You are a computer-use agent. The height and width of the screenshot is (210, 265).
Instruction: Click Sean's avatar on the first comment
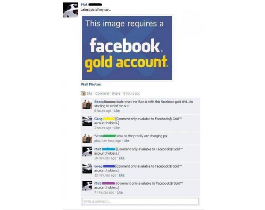[87, 104]
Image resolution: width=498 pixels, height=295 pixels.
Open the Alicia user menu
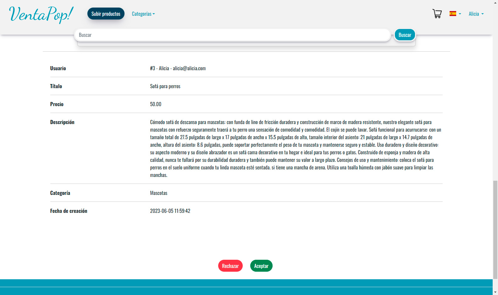coord(476,14)
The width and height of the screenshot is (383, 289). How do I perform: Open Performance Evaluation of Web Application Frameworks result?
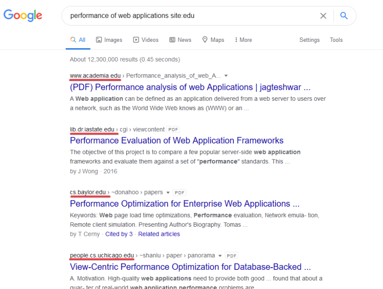(x=176, y=140)
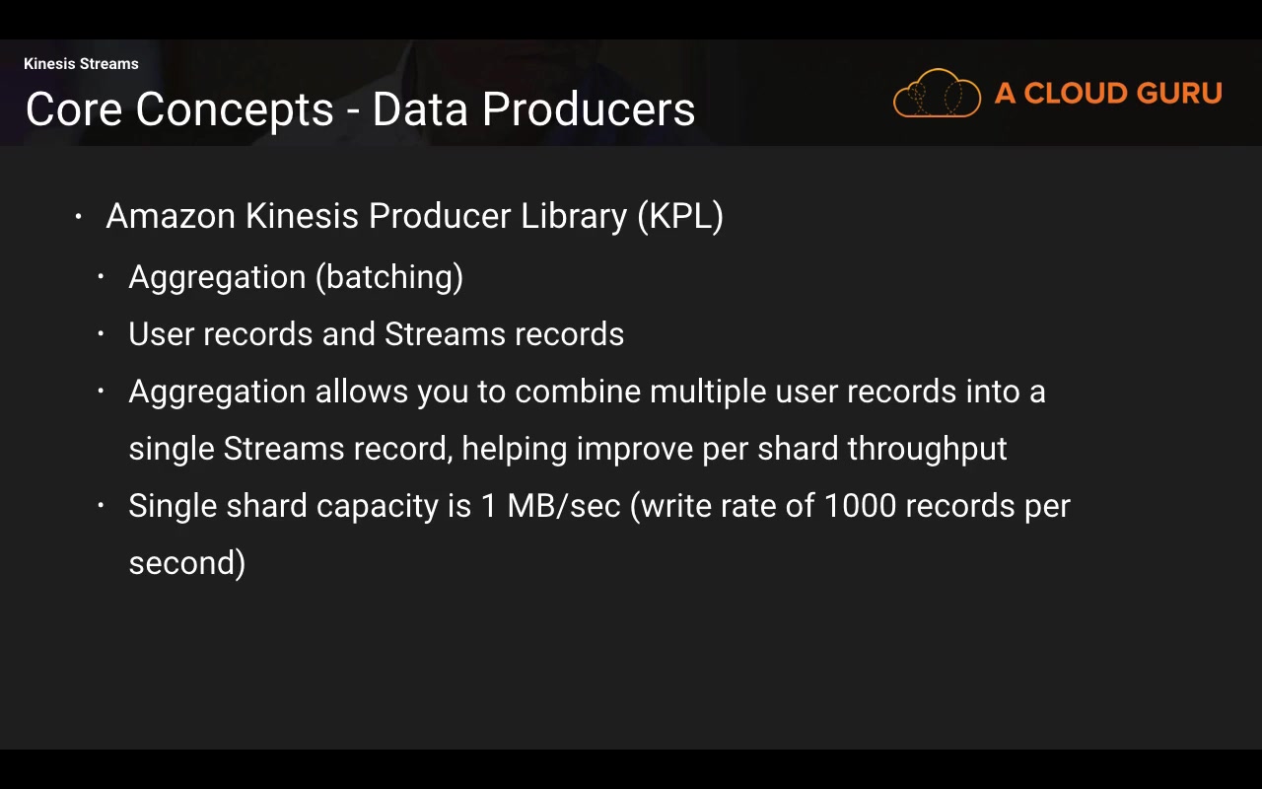Click the slide title "Core Concepts - Data Producers"
This screenshot has width=1262, height=789.
(360, 109)
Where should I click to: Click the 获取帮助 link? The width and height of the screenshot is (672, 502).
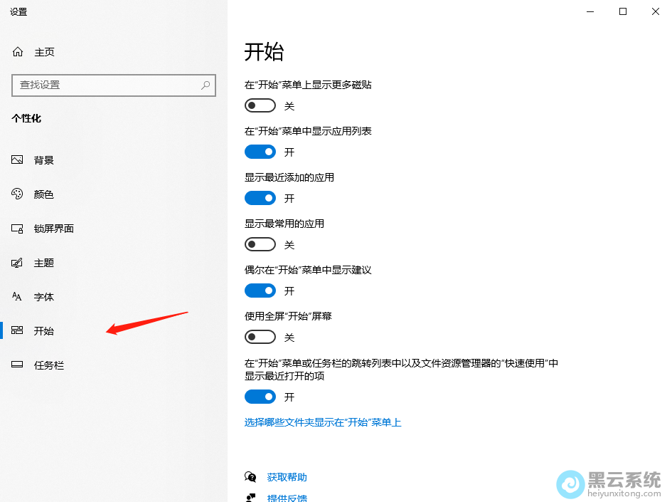click(287, 476)
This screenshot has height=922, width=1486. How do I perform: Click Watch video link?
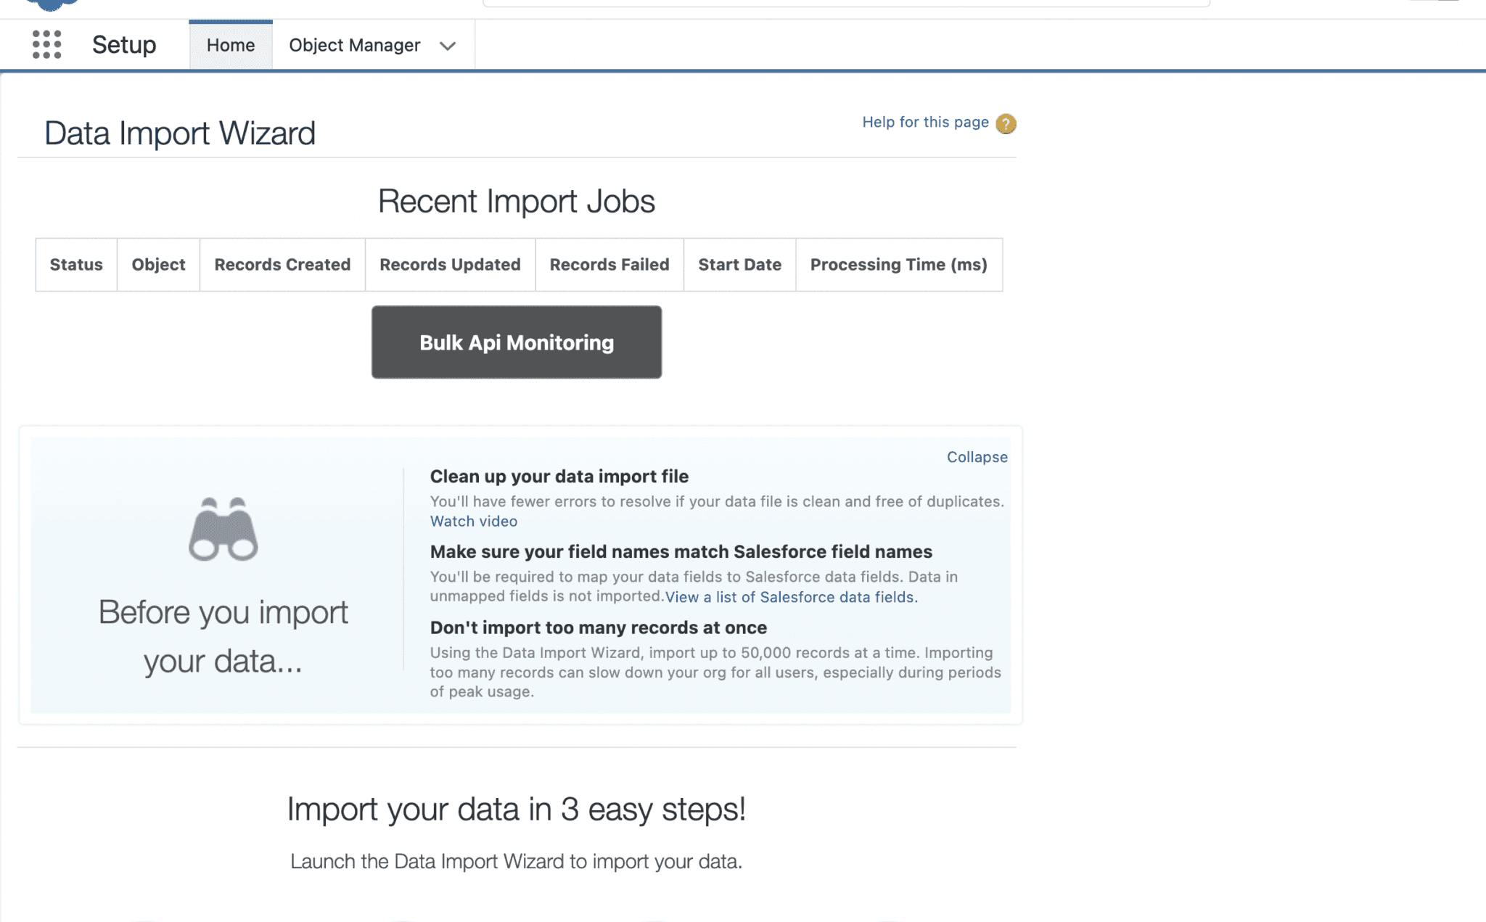pyautogui.click(x=472, y=521)
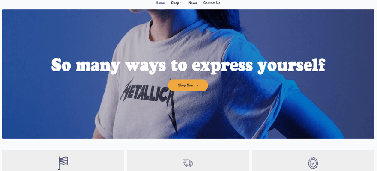377x171 pixels.
Task: Select the feature card with the flag
Action: pyautogui.click(x=63, y=160)
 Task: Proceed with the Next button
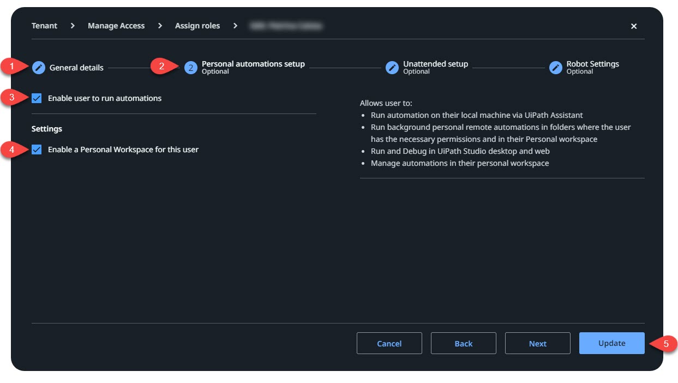point(537,343)
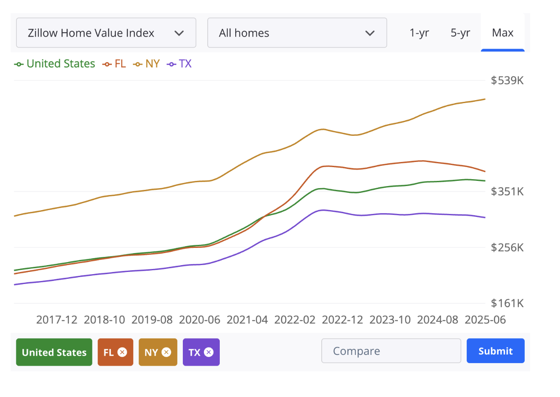Remove FL chip using its x icon

123,352
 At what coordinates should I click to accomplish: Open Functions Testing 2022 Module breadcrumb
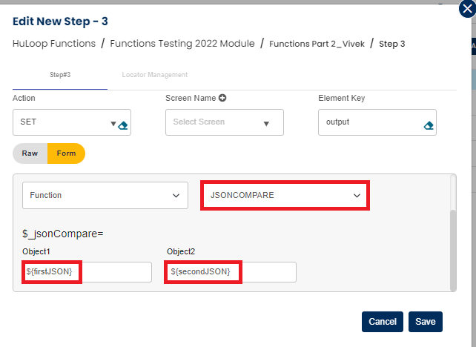[182, 44]
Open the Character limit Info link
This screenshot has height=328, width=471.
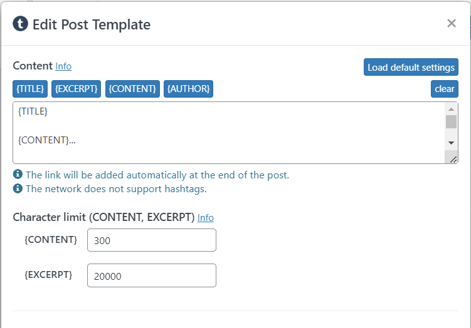point(206,218)
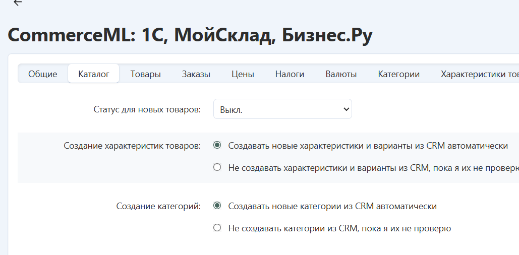Click the 'Создание характеристик товаров' label
Viewport: 519px width, 255px height.
point(132,146)
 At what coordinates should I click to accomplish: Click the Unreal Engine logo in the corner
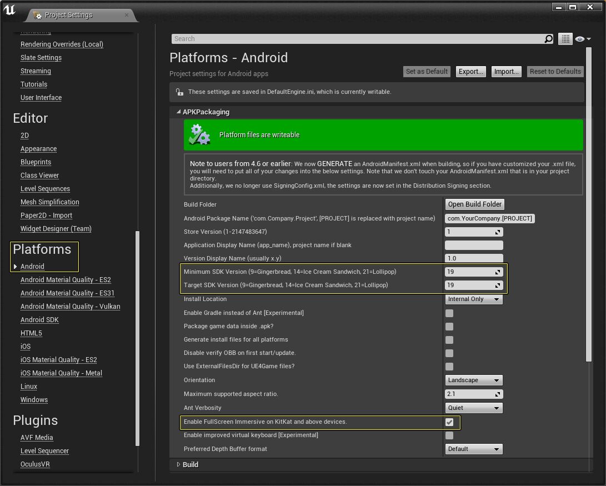[10, 9]
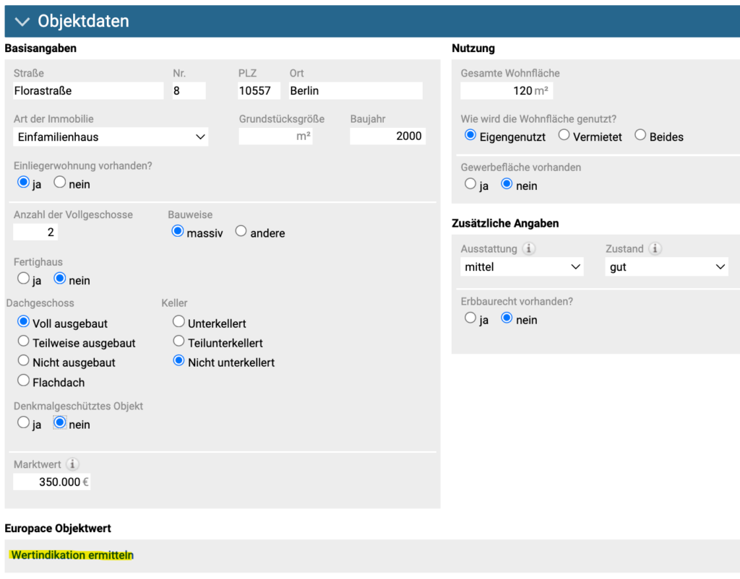Click the Baujahr field showing 2000
The width and height of the screenshot is (740, 579).
point(387,136)
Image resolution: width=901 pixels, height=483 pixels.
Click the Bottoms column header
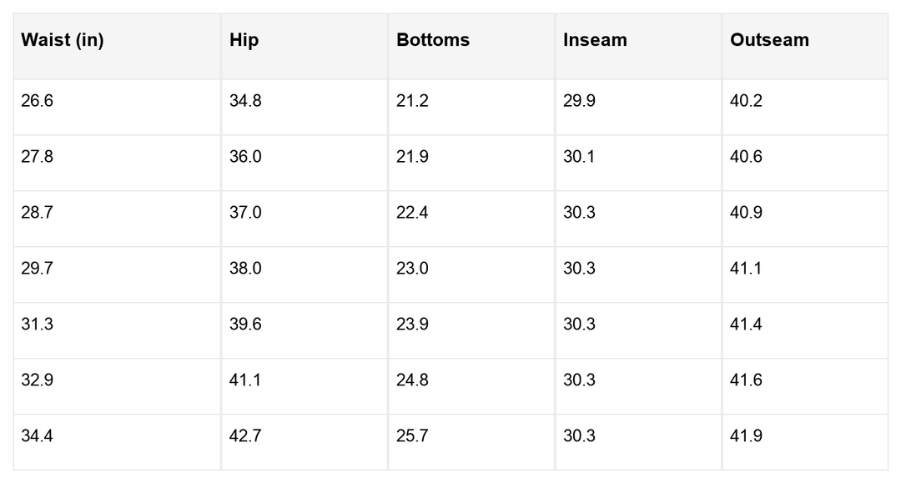click(433, 40)
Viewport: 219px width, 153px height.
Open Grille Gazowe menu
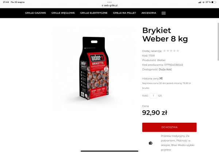coord(35,13)
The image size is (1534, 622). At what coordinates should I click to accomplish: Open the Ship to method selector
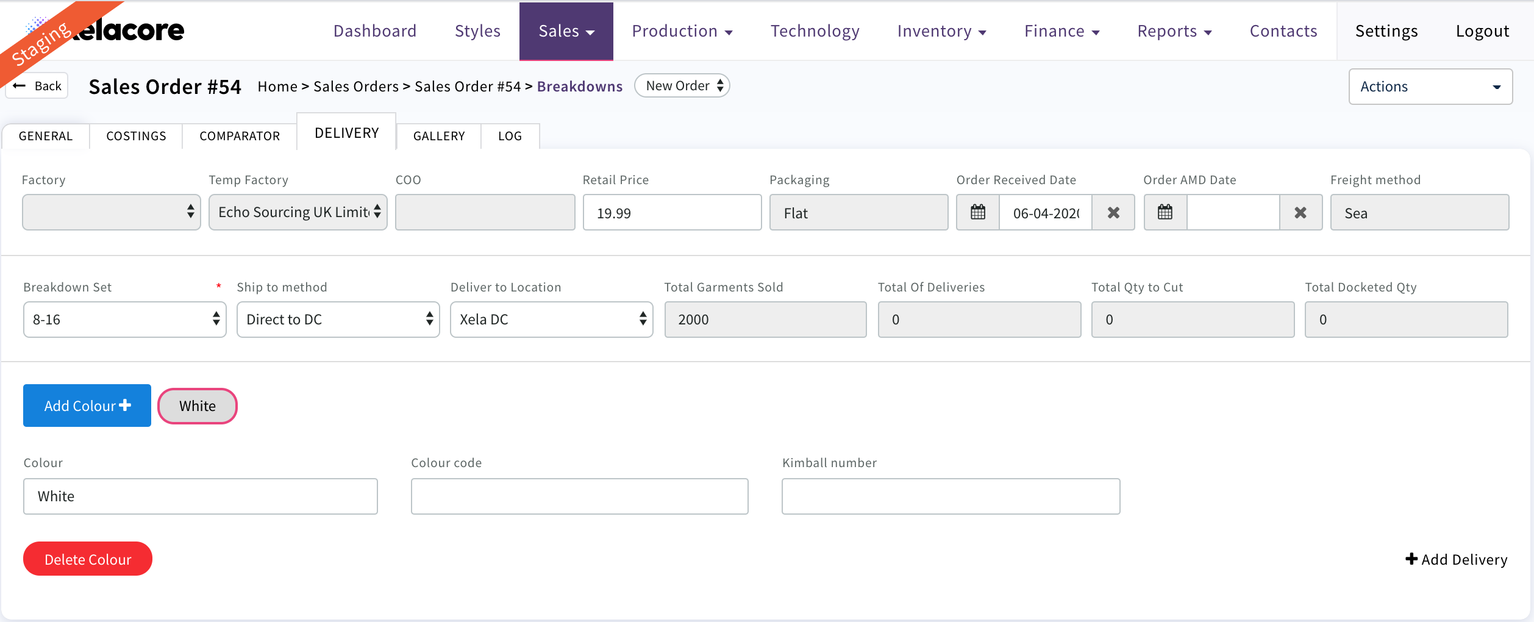pyautogui.click(x=338, y=320)
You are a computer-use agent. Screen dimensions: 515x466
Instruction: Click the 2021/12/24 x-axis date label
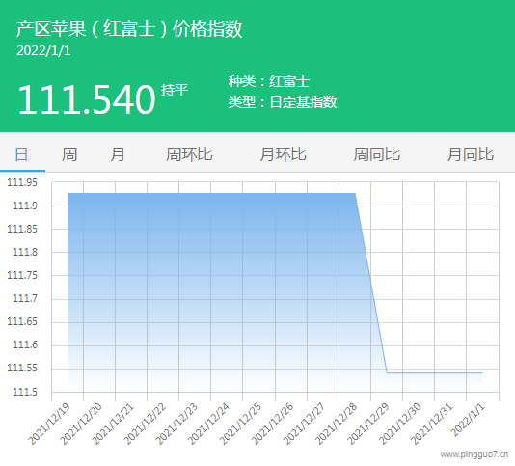click(x=208, y=424)
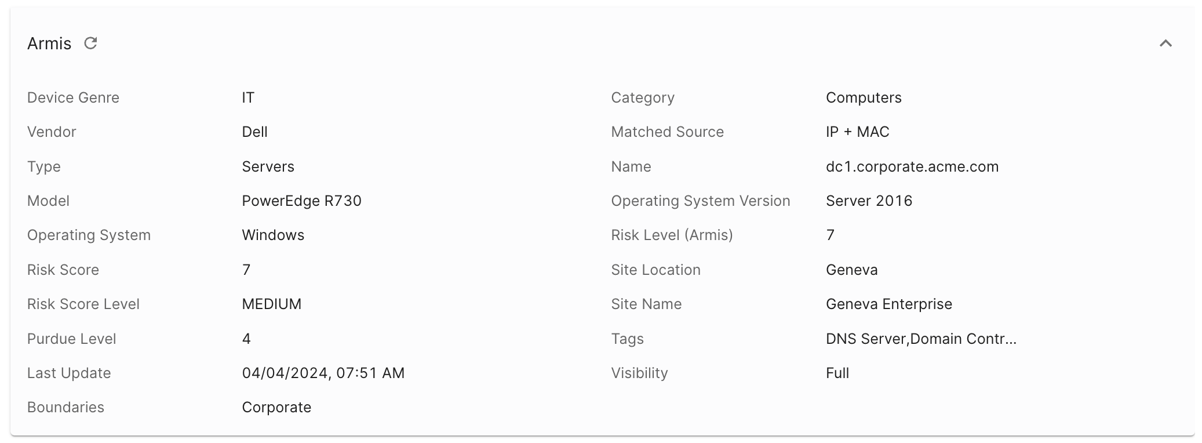
Task: Click the Visibility Full value
Action: 837,373
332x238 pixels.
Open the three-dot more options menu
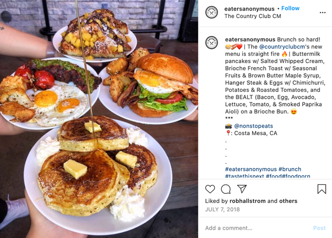323,13
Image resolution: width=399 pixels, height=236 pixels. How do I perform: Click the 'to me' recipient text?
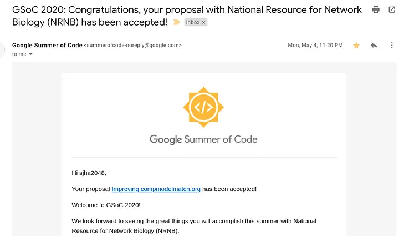pyautogui.click(x=19, y=54)
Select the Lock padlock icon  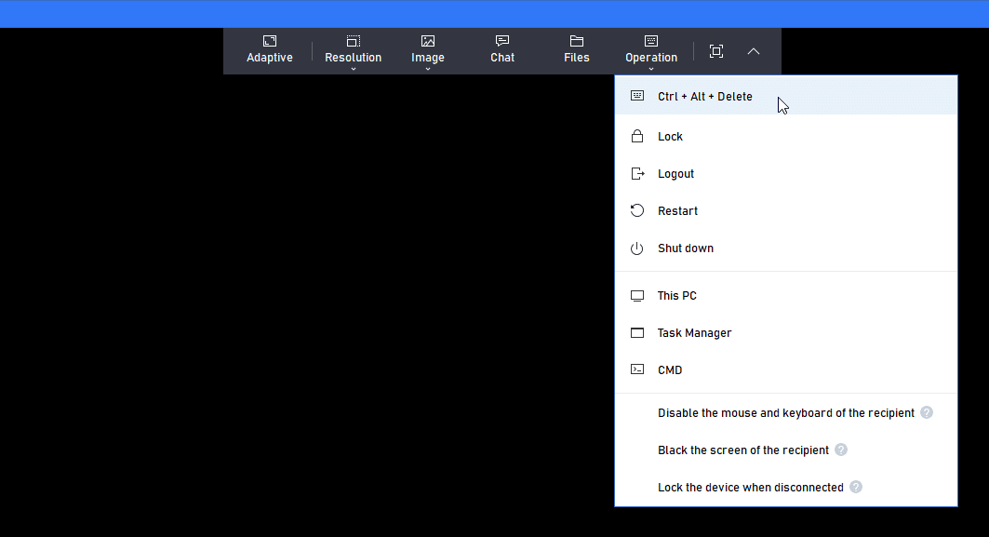637,136
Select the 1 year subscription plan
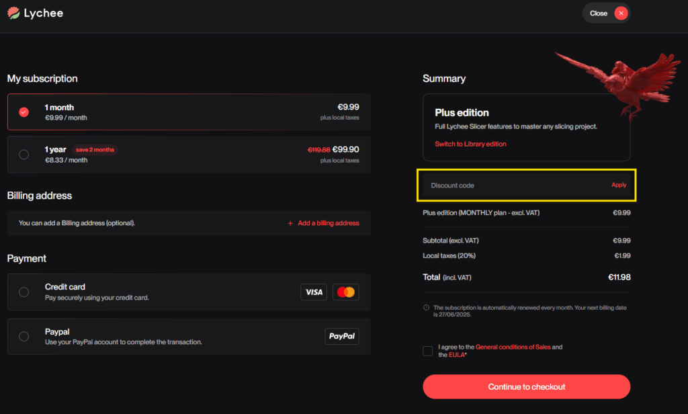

════

Instructions for the task ▸
Scan the records for the string "agent" and report each line where it occurs.

Completed task ▸
You are a computer-use agent. The height and width of the screenshot is (210, 265).
You are a computer-use agent. Screen dimensions: 515x466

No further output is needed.